### [Task to complete]
The string "computer" may appear in lines of the listing. Report each line where it does.

### [Provided entries]
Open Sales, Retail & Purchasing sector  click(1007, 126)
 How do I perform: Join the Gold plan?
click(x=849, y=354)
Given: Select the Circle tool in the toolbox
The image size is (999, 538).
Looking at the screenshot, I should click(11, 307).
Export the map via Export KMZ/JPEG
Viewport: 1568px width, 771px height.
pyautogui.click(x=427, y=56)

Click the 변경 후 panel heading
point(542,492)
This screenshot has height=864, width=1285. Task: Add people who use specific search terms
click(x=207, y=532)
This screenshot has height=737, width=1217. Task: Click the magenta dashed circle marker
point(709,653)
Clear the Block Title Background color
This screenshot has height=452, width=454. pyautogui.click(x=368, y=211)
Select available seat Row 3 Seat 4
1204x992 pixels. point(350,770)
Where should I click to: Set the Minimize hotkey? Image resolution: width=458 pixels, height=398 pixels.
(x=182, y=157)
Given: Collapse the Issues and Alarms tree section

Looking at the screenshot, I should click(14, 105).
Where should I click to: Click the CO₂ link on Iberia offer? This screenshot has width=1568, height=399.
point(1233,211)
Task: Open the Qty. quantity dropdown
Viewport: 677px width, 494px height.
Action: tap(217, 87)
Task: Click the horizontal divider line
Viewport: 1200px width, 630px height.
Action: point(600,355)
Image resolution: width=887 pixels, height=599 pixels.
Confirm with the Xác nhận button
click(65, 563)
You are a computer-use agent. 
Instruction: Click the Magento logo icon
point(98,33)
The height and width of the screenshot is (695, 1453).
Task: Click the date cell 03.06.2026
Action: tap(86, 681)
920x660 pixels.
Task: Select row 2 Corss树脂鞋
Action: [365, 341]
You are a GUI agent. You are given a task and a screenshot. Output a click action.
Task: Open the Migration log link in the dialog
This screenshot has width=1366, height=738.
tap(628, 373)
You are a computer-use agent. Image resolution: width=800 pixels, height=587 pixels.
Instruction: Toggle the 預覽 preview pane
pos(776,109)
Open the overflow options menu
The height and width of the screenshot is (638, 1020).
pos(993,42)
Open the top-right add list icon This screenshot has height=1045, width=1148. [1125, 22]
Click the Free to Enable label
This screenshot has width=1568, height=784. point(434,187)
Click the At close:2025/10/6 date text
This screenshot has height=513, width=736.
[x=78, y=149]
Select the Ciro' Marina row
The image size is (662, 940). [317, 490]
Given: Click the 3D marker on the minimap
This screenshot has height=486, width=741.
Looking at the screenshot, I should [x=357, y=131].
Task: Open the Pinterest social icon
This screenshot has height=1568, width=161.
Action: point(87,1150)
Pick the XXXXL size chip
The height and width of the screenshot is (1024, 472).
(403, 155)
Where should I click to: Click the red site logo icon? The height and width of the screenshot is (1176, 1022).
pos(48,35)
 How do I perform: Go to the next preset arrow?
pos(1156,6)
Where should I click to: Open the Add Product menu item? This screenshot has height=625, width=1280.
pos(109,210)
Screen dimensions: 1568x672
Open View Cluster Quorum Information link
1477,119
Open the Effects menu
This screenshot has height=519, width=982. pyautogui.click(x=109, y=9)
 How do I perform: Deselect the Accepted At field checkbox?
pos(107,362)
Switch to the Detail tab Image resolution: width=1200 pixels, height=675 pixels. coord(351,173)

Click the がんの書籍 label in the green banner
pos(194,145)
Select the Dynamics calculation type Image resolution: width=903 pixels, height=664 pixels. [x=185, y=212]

### [Answer box]
You are a computer-use agent. 
You are a computer-use agent. Image resolution: width=800 pixels, height=587 pixels.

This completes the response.